Historical population
| Census | Pop. | Note | %± |
| 1940 | 3,397 |  | — |
| 1950 | 3,585 |  | 5.5% |
| 1960 | 4,051 |  | 13.0% |
| 1970 | 4,519 |  | 11.6% |
| 1980 | 4,047 |  | −10.4% |
| 1990 | 3,726 |  | −7.9% |
| 2000 | 3,759 |  | 0.9% |
| 2010 | 3,911 |  | 4.0% |
| 2020 | 4,277 |  | 9.4% |
Sources:

===2020 census===
As of the 2020 census, Laureldale had a population of 4,277. The median age was 38.4 years. 23.9% of residents were under the age of 18 and 17.5% of residents were 65 years of age or older.
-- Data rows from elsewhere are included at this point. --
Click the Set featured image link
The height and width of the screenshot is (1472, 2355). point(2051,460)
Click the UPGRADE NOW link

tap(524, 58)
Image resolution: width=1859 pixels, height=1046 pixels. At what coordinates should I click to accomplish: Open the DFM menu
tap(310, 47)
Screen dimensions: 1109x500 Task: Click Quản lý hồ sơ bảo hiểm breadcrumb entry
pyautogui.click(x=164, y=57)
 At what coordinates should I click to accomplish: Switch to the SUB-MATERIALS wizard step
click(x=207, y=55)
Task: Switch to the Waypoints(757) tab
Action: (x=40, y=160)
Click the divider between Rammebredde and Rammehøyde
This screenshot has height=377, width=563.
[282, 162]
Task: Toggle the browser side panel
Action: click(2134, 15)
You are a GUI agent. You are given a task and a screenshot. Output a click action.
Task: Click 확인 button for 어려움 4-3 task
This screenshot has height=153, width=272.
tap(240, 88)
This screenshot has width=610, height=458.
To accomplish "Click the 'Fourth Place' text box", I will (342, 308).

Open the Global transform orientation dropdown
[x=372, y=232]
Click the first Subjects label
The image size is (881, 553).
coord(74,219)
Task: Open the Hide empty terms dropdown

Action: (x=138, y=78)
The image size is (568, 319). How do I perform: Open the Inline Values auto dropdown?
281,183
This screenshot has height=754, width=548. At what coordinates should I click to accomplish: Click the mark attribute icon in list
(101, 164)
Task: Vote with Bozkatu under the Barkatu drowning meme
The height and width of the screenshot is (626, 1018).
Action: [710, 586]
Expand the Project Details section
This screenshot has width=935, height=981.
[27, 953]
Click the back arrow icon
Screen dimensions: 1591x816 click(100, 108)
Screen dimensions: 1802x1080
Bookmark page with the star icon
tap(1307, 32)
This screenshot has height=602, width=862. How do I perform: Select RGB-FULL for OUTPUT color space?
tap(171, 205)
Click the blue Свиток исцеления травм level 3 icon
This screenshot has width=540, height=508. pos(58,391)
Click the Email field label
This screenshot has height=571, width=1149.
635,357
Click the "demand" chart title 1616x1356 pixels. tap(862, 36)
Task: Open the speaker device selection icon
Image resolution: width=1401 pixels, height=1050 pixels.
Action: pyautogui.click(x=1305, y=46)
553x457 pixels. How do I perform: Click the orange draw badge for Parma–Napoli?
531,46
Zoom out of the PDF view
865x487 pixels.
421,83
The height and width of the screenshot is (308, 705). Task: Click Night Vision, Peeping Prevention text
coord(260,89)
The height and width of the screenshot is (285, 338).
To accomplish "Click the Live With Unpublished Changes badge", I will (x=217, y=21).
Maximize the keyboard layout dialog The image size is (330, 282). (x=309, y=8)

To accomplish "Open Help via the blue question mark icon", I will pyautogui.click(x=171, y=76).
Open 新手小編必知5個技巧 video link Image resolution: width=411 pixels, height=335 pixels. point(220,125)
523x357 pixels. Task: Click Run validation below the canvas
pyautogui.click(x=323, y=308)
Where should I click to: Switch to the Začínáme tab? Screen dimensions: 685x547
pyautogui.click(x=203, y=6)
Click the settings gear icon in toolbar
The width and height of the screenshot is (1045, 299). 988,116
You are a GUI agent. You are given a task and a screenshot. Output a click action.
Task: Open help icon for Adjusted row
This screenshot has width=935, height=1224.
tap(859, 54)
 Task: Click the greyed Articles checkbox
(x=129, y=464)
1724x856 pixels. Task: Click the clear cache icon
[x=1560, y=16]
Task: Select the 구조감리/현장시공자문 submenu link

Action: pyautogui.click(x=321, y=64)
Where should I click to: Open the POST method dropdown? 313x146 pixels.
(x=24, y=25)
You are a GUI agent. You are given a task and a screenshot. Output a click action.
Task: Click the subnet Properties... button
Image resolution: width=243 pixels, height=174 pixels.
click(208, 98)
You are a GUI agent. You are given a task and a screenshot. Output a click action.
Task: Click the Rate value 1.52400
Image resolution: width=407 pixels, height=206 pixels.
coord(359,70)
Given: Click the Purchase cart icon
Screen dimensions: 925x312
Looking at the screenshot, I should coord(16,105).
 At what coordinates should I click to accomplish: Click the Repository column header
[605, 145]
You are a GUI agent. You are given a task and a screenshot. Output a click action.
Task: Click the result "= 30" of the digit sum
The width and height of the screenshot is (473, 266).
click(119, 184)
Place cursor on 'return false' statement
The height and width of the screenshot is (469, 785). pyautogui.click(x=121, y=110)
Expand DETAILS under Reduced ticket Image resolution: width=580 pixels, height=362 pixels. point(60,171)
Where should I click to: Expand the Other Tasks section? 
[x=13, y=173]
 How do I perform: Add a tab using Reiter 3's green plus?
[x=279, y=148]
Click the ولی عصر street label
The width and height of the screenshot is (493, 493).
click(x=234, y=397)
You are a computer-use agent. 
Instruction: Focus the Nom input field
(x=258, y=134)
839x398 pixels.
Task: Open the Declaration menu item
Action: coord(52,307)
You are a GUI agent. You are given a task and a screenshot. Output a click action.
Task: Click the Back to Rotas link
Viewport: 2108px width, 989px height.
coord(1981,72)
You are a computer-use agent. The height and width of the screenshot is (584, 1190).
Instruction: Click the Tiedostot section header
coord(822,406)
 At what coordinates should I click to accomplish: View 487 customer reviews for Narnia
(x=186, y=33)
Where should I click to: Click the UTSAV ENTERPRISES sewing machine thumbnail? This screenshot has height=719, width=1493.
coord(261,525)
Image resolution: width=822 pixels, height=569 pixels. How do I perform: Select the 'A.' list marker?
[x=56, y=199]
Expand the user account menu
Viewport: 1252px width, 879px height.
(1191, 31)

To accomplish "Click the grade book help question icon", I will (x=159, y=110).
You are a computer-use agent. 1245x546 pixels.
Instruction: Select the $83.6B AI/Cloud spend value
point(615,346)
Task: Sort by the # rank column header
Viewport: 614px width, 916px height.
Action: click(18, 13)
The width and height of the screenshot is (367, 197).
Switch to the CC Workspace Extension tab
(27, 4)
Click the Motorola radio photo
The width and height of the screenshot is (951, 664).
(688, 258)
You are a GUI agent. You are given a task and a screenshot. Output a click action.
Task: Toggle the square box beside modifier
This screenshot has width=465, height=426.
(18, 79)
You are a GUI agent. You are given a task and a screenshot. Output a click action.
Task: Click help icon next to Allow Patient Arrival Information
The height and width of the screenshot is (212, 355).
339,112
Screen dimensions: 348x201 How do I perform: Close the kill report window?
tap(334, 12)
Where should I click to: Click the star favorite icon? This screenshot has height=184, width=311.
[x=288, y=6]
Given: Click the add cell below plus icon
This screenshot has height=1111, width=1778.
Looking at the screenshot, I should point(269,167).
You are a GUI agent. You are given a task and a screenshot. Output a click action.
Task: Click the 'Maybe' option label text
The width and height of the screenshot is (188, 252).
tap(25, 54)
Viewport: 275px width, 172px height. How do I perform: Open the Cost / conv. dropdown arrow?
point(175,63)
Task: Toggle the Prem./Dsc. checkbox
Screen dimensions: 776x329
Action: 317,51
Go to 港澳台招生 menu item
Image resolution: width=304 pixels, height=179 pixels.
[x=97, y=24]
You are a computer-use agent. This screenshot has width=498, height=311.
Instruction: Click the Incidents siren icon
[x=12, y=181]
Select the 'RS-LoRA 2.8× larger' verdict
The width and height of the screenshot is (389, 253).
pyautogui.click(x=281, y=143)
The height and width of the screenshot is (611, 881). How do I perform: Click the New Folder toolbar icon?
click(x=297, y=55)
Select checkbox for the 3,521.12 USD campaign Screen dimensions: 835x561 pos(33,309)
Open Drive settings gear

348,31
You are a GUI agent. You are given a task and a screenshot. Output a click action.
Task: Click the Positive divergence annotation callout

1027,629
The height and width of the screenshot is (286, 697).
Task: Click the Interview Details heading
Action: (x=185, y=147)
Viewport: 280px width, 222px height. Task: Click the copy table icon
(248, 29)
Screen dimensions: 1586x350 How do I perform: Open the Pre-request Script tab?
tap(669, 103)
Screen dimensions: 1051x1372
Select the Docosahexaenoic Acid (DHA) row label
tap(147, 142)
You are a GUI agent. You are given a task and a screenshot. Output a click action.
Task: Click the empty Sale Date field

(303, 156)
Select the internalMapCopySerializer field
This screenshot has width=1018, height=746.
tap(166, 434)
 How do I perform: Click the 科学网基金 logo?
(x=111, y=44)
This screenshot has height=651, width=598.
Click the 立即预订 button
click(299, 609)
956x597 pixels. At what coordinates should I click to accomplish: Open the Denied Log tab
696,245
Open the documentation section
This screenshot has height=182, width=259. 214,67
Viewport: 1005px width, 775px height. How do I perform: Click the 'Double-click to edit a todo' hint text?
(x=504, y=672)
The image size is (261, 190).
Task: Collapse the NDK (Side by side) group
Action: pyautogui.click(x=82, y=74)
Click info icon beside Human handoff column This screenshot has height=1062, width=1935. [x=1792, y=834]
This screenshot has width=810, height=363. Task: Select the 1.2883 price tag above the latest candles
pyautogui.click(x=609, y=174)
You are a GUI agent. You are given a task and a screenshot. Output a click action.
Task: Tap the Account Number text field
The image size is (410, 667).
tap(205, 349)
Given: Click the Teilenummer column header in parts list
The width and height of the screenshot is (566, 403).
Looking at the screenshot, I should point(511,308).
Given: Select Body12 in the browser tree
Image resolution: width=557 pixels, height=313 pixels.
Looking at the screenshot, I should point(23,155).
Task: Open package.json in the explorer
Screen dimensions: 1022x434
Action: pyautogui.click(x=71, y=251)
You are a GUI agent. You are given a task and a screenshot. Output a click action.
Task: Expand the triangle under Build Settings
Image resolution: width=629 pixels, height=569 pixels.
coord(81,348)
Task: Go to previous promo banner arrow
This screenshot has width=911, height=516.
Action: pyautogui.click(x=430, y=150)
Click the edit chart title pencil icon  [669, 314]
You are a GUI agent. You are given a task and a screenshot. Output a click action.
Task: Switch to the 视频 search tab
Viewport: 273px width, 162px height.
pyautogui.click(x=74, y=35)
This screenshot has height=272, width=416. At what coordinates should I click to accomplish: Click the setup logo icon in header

For every 100 females there were 92.7 males, and for every 100 females age 18 and over there were 91.0 males age 18 and over.

100.0% of residents lived in urban areas, while 0.0% lived in rural areas.

There were 1,626 households in Laureldale, of which 33.6% had children under the age of 18 living in them. Of all households, 42.9% were married-couple households, 18.4% were households with a male householder and no spouse or partner present, and 29.2% were households with a female householder and no spouse or partner present. About 24.6% of all households were made up of individuals and 11.1% had someone living alone who was 65 years of age or older.

There were 1,695 housing units, of which 4.1% were vacant. The homeowner vacancy rate was 0.6% and the rental vacancy rate was 2.8%.

Racial composition as of the 2020 census
| Race | Number | Percent |
|---|---|---|
| White | 2,696 | 63.0% |
| Black or African American | 204 | 4.8% |
| American Indian and Alaska Native | 22 | 0.5% |
| Asian | 39 | 0.9% |
| Native Hawaiian and Other Pacific Islander | 0 | 0.0% |
| Some other race | 817 | 19.1% |
| Two or more races | 499 | 11.7% |
| Hispanic or Latino (of any race) | 1,530 | 35.8% |

===2010 census===
At the 2010 census there were 3,911 people living in the borough. The racial makeup of the borough was 86.8% White, 2.5% African American, 0.4% Native American, 0.9% Asian, 0.0% Pacific Islander, 6.8% from other races, and 2.7% from two or more races. Hispanic or Latino of any race were 16.1%.

==Infrastructure==
===Transportation===
As of 2006, there were 15.08 mi of public roads in Laureldale, of which 1.91 mi were maintained by the Pennsylvania Department of Transportation (PennDOT) and 13.17 mi were maintained by the borough.

No numbered highways pass directly through Laureldale. The main thoroughfares in the borough include Kutztown Road and Elizabeth Avenue, which intersect near the center of town. The nearest numbered highway is U.S. Route 222 Business, which passes just west of the borough.